Evet, aslında doğru söylüyorsun. Bir yerde bireysel ama paslaştığında daha doğru bir iş ortaya çıkıyor.

* Sesinin güzel olduğu biliniyor. Ne söylemeyi seversin?
Jazz söylemeyi, sesimi en çok bu türde seviyorum. Ayrıca türkü de söylemeyi çok severim.

* Dizi mi? Sinema filmi mi?
Her işe çok büyük heyecanla başlıyorsun. Ama sinema filmi bir başka, diziden çok farklı, her zaman arşivde kalıyor. Diziye çok büyük emek veriyorsun ama ne olursa olsun bir süreden sonra hatırlanmayabiliyor ya da arşivde bile yeri olmuyor. Filmlerimin
DVD’sinden annemde, babamda, kardeşlerimde, bende var ve sinema filmi bu yüzden ayrı bir duygu.

ÇOK SICAK BİR FİLM OLDU
* Bu ara senin için duygusu yüksek bir gelişme daha var hayatında. Aşk Sana Benzer adında bir film çektiniz Burak Özçivit’le...
23 Ocak’ta vizyona girecek harika bir film olduğunu söyleyebilirim. Beş hafta kadar sürdü çekimler ve iki hafta önce bitti.

* Nerelerde çektiniz?
Bodrum’da çektik ve çok sıcakta çalıştık. Filmin büyük bir bölümünü denizde çekildi ve hiç hesaplamadığımız şeyler oldu.

* Denizde hava bozabilir, rüzgar çıkabilir... Siz neler yaşadınız?
Rüzgar mesela çok büyük etkendi ama çok keyifli çalıştık ve zaten çok yapmak istediğim bir işti. Her iş mutlaka öyle. Güzel de bir enerji oldu Burak ile aramızda ve o yüzden bu filmi çekmeyi biz çok istedik.

▶ Kayıtlı Bilgiler
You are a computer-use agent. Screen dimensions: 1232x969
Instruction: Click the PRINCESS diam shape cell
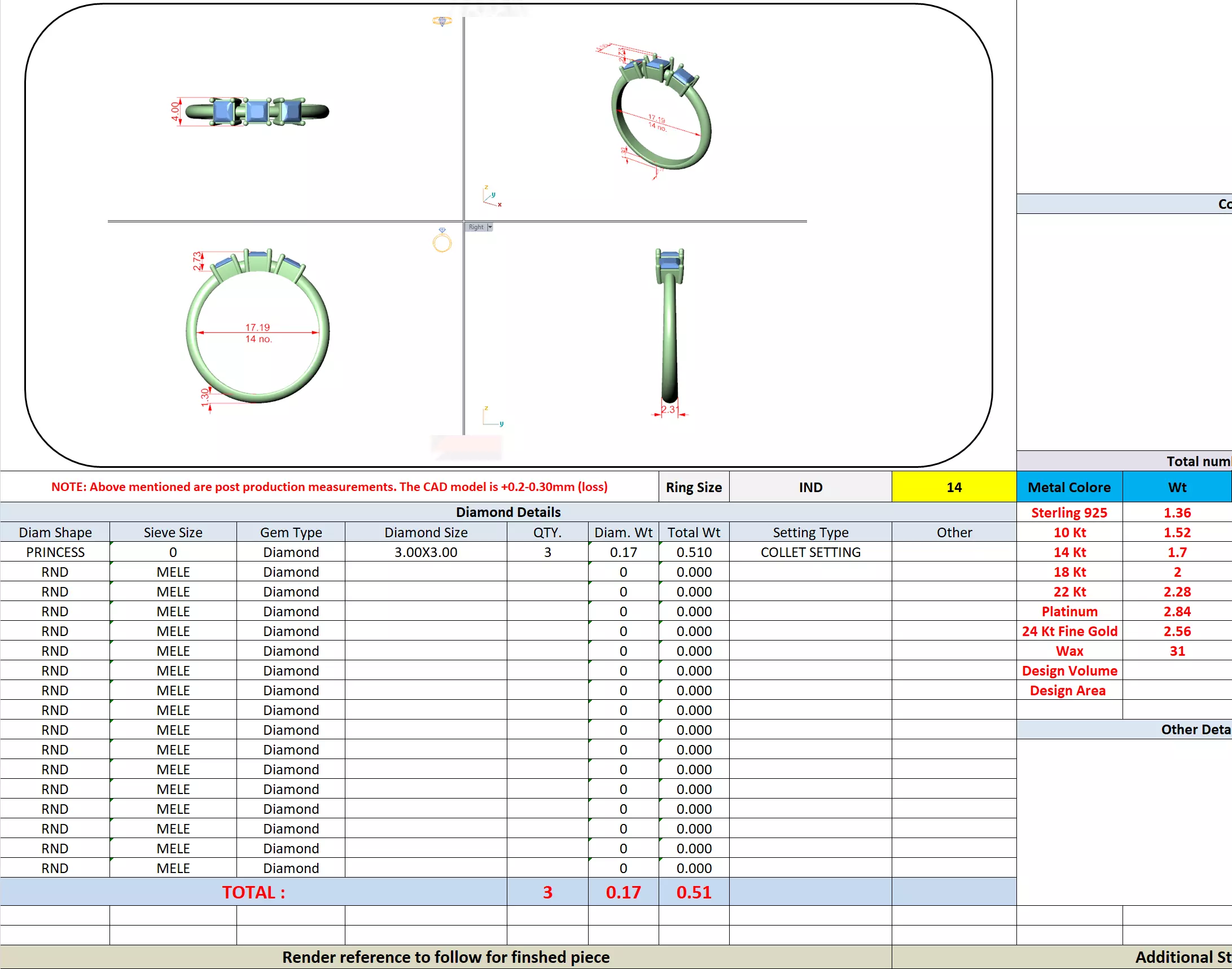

▶ Görev Tanımı
Verilen alıntıya göre aşağıdaki soruları yanıtlayın:
(a) Konuşan kişi sesini en çok hangi türde seviyor?
(b) Aşk Sana Benzer filmi hangi tarihte vizyona girecek?
(c) Film hangi yerde çekildi?

▶ Çözüm
(a) Jazz.
(b) 23 Ocak'ta.
(c) Bodrum'da.